**Yapılacaklar**
(a) Post-Empresyonizm metninde "Renklerin ve Duyguların" sözcüklerinden başlayıp "renkteki düzeni sağladılar." sözcükleri de dahil olmak üzere o bölümü kelimesi kelimesine yazın.
(b) Post-Empresyonizm akımını anlatan metnin devamını, son cümlesinden sonra gelecek şekilde yazın.

::: Okuma Parçası

19. yüzyılın sonlarına doğru sanat çevresi yeni bir döneme tanıklık etti. Post-Empresyonizm adı verilen bu yeni akım, köklü değişimleri de beraberinde getirdi. Empresyonizmin odaklandığı konu anlık izlenimlerken, Post-Empresyonizm daha derin ve duygusal olana yöneldi. Sanatçıların bu akıma yönelmelerinin sebebi belki de Post-Empresyonizmin bu yönü olabilir. Vincent van Gogh, Paul Cézanne, Paul Gauguin ve Georges Seurat’nın öncülük ettiği Post-Empresyonizm akımı, sanat tarihini etkileyerek döneme yeni bir bakış açısı kazandırdı.

Renklerin ve Duyguların Ötesinde
Post-Empresyonizm sanatı modern sanatın gelişiminde önemli bir rol oynayarak ardından gelen dönemlere öncülük etti. Empresyonizmin anlık görüntülerinin aksine, Post-Empresyonizm‘de kullanılan sembolik fırça darbeleri dönemin sanatında etkili oldu.

Post-Empresyonist sanatçılar, kullandıkları renkleri daha duygusal şekilde ifade ederek bir tarz geliştirdiler. Işık ve gölge oyunlarıyla duygusal tepkiyi uyandırmaya çalışarak renkteki düzeni sağladılar.
“İnsanlığı, insanlığı ve yeniden insanlığı resmetmek istiyorum.” – vıncent van gogh
Post-Empresyonizm kendinden sonra gelen; Fovizm, Kübizm ve Soyut Ekspresyonizm gibi sanat akımlarını da etkiledi. Fovizm döneminin sanatçıları, Post-Empresyonizmdeki canlı ve duygusal renk kullanımını benimsediler. Kübizm ve Soyut Ekspresyonizmde de aynı bireysel bir bakış açısı vardı. Onlar için sanat yalnızca görsel değil, duygulara da ifade etmeliydi.
Post-Empresyonizm Sanatçıları
Vincent van Gogh

Vincent van Gogh, Post-Empresyonizm sanat akımının en önde gelen figürüdür. Hollanda doğumlu olan sanatçı, yaşamı boyunca bini aşkın; yağlı boya, suluboya ve eskizler bıraktı. Sanatçının içinde bulunduğu psikolojik sorunları, sanatında duygusal ifadeyi yakalamasını olanaklı kıldı.
Tuvalinde renkleri daha ön planda tutmak isteyen sanatçı, zıtlıklardan faydalanarak (komplementer renkler) resimdeki etkiyi daha fazla arttırmıştır. Bu durumu Van Gogh’un “Yıldızlı Gece” adlı tablosunda görebiliriz.

Yıldızlı Gece (The Starry Night), Van Gogh’un Saint-Rémy-de-Provence’ta yer alan akıl hastanesinde kaldığı dönem ortaya çıkardığı eseridir. Onun fırçasından dökülen boyalarda sıklıkla gördüğümüz doğa manzarasıyla bu eserinde de karşılaşırız. Zira sanatçı içsel karmaşasını, derin ve kıvrımlı fırça darbeleri ile bize bu şekilde sunar.

::::::
::: Verilen Satırlar

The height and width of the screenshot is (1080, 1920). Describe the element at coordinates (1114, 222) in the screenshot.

::::::
::: Verilen Satırlar

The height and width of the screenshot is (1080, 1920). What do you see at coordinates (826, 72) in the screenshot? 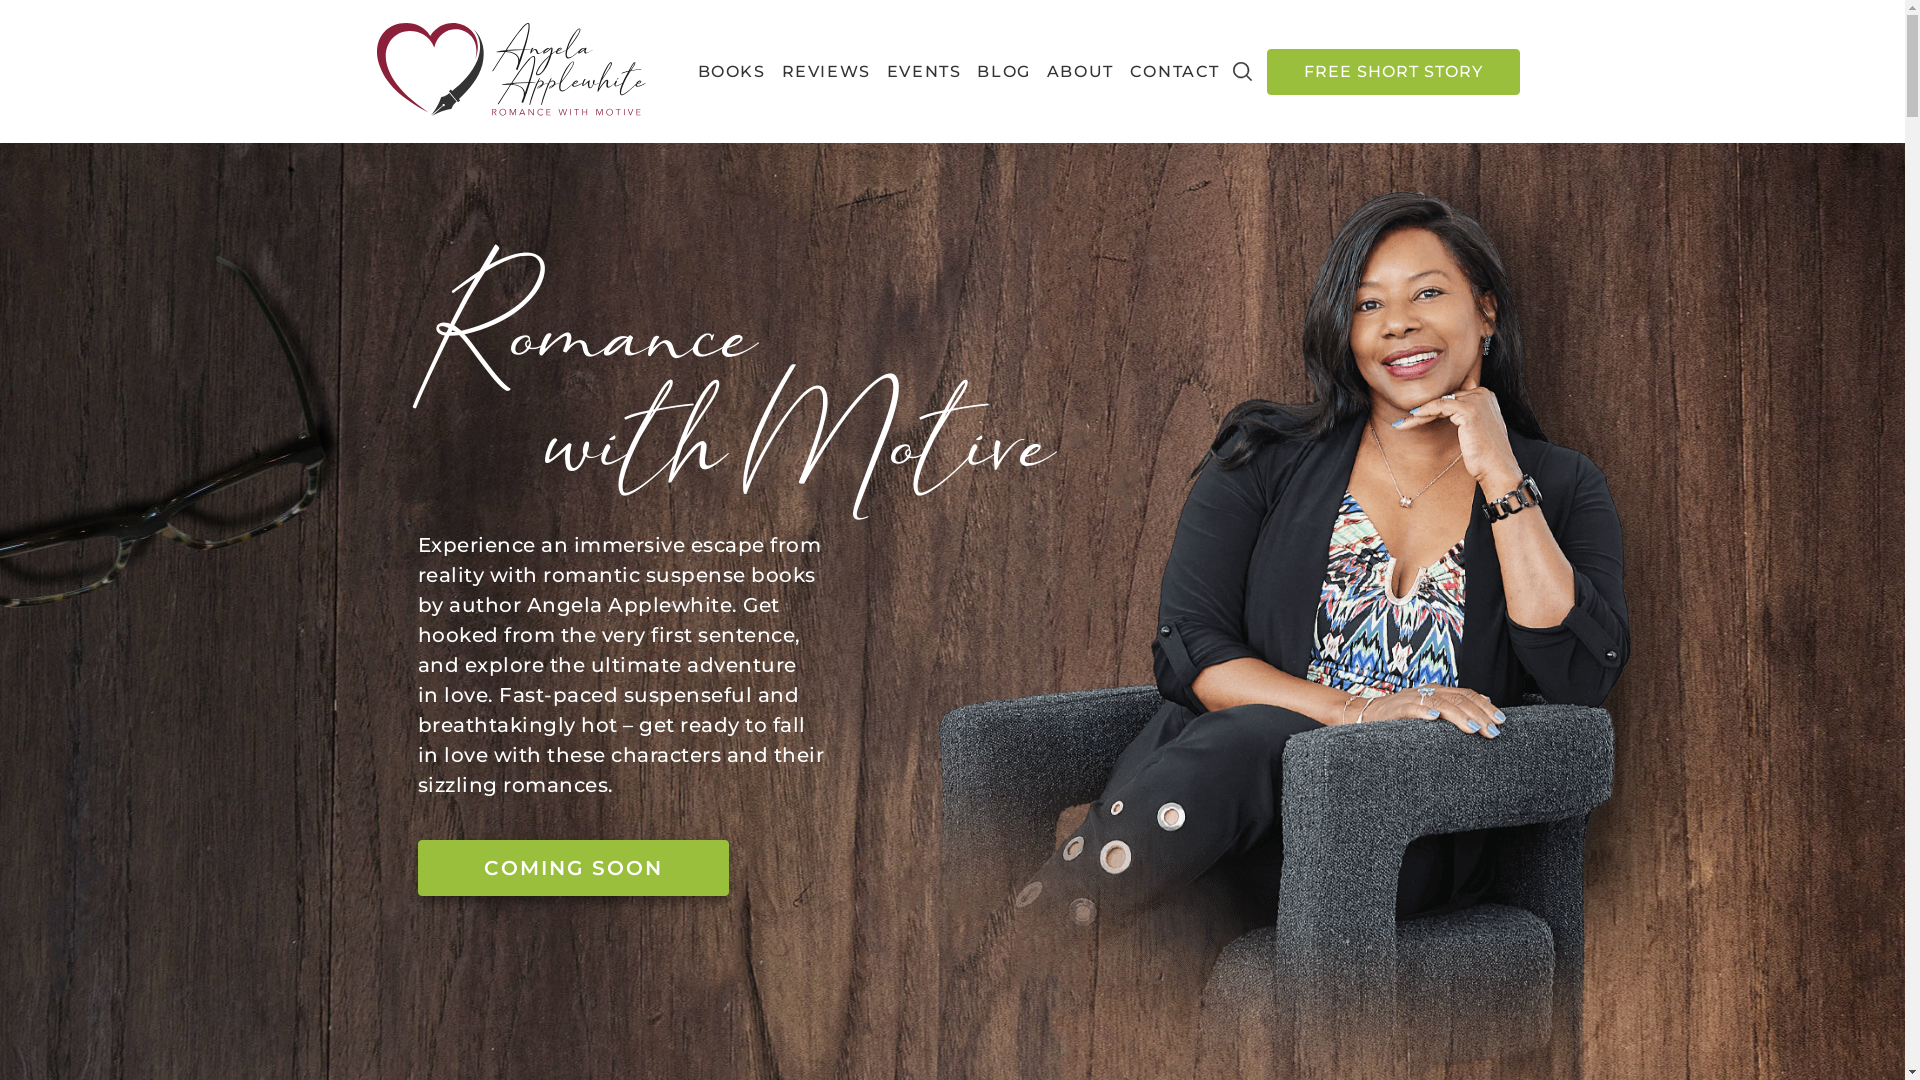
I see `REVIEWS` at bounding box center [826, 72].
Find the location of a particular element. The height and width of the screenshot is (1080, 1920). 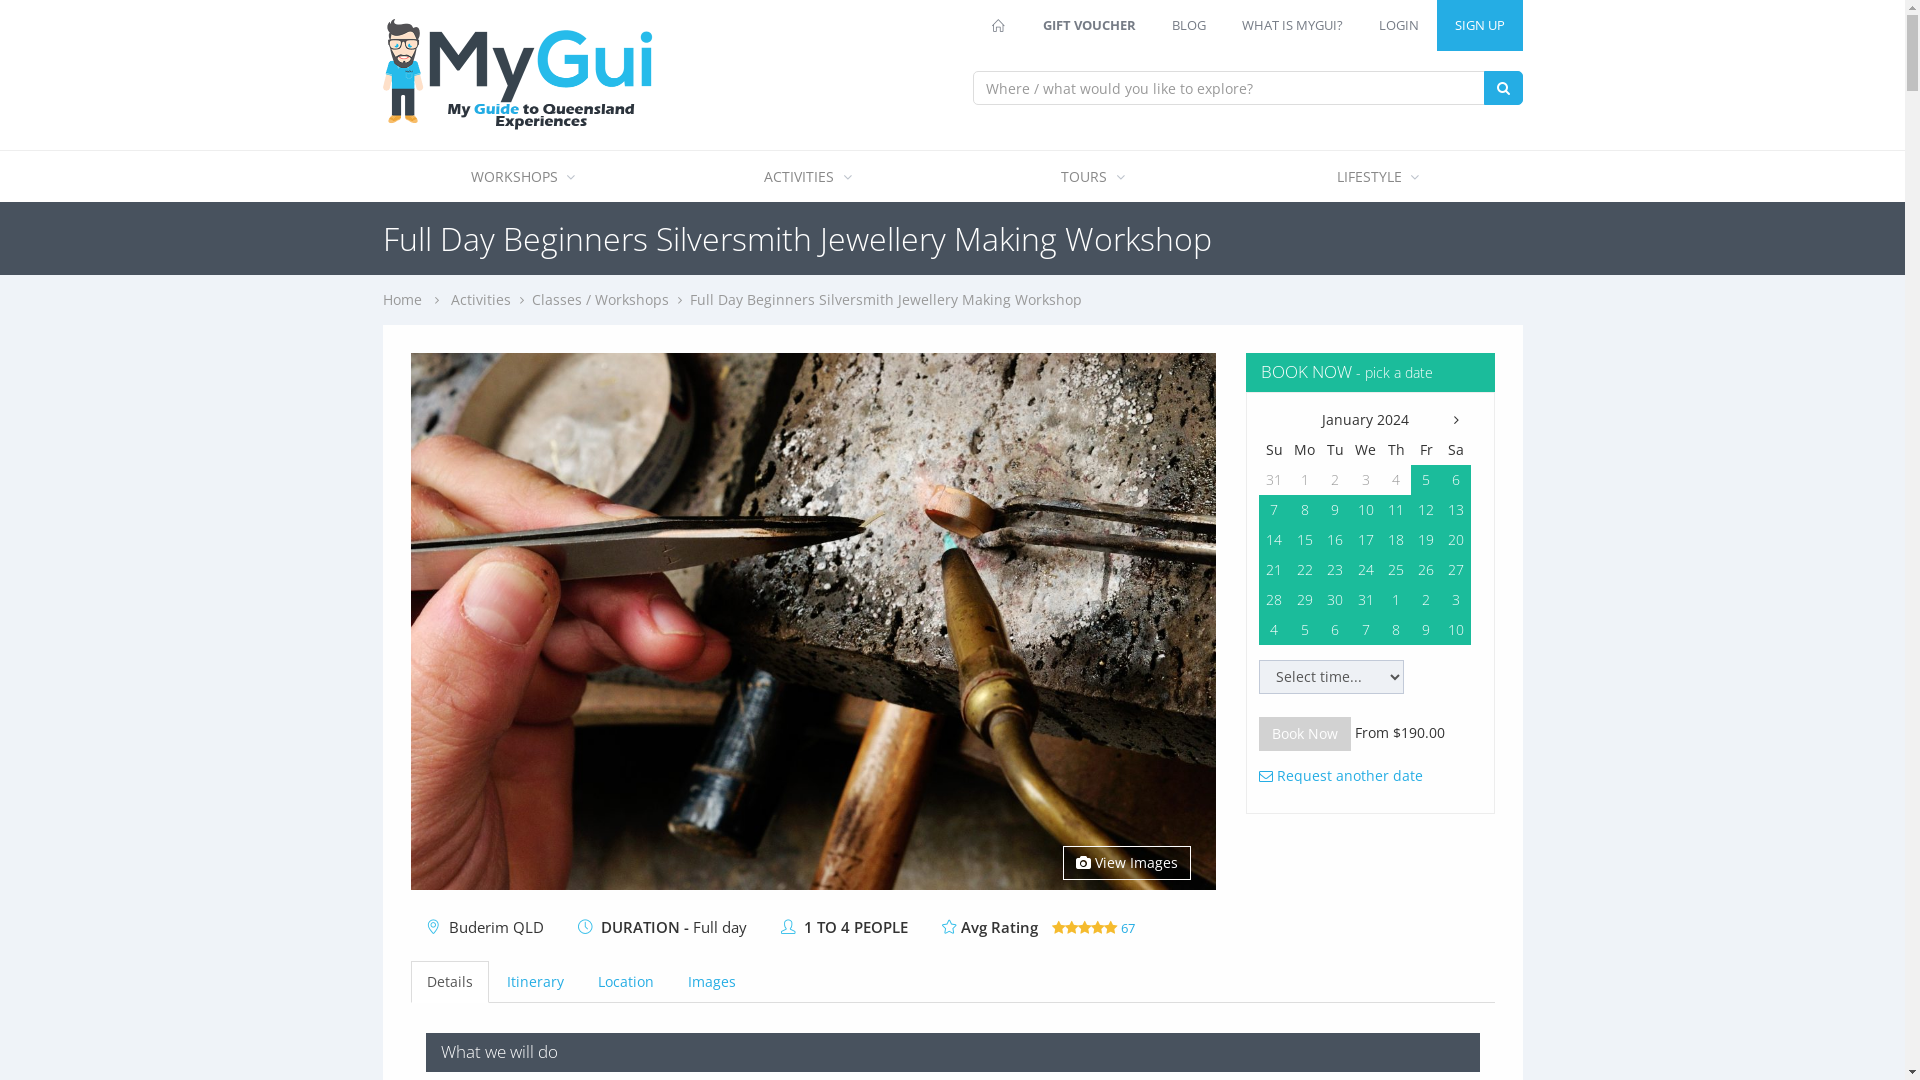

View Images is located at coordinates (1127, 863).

::::::

**Görevlere Göre Yanıtlar**
(a)
Renklerin ve Duyguların Ötesinde
Post-Empresyonizm sanatı modern sanatın gelişiminde önemli bir rol oynayarak ardından gelen dönemlere öncülük etti. Empresyonizmin anlık görüntülerinin aksine, Post-Empresyonizm‘de kullanılan sembolik fırça darbeleri dönemin sanatında etkili oldu.

Post-Empresyonist sanatçılar, kullandıkları renkleri daha duygusal şekilde ifade ederek bir tarz geliştirdiler. Işık ve gölge oyunlarıyla duygusal tepkiyi uyandırmaya çalışarak renkteki düzeni sağladılar.

(b)
Paul Cézanne
Paul Cézanne, Post-Empresyonizmin bir diğer öncülerinden biridir. Perspektif ve renk kullanımındaki gösterdiği yeni yollar, onu bu dönemin gelişiminde önemli bir sanatçı olarak kılmıştır.

Paul Cézanne’ın “Les Grandes Baigneuses” adlı eseri Post-Empresyonist anlayışı yansıtan iyi bir örnektir. Sanatçı, eserinde doğal bir ortamda gördüğümüz figürlerin dengeli bir biçimde doğanın bir parçası olduğunu bize yansıtır. Sıkı bir kompozisyona sahip olan bu eserde, Cézanne’nın figürleri kullanış başarısının yanı sıra renklerin geçişlerindeki ışık ve gölge oyunlarıyla da karşılaşırız.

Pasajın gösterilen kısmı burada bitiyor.